▶ [Exercise objective]:
Print every entry exactly once more, omitting each picture.

===== Listed records

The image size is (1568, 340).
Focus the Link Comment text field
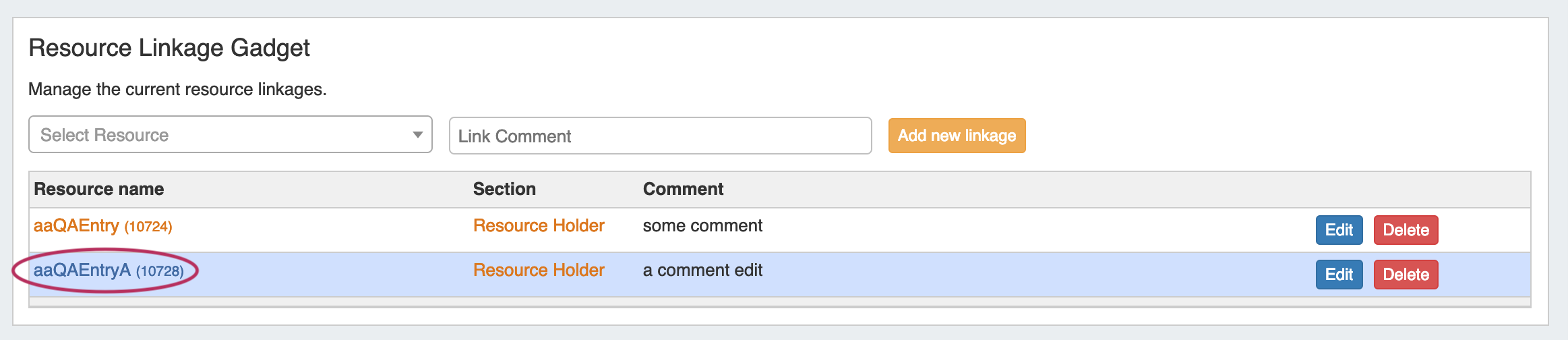(659, 136)
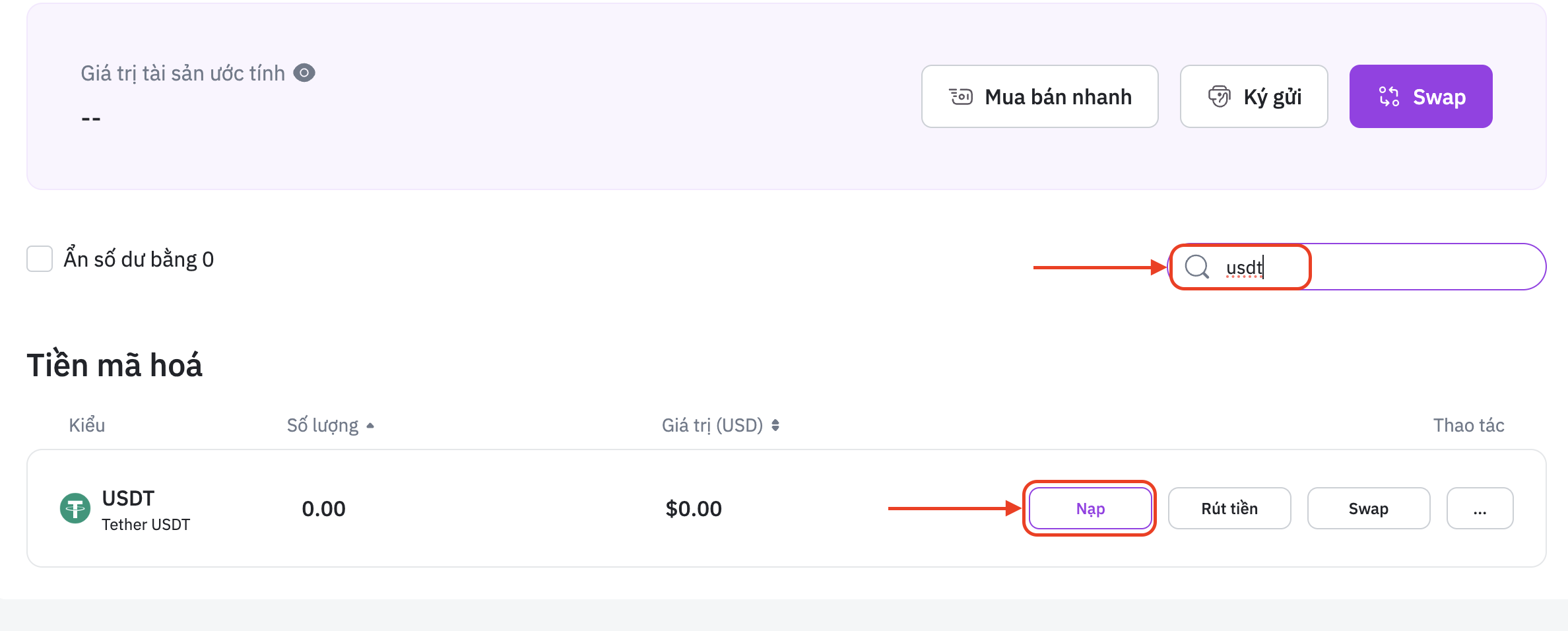Click the Mua bán nhanh button
Viewport: 1568px width, 631px height.
(x=1039, y=96)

==========

▶ [Written solution]:
The image size is (1568, 340).
Focus the Link Comment text field
(659, 136)
Click the Mua bán nhanh button
Viewport: 1568px width, 631px height.
(x=1039, y=96)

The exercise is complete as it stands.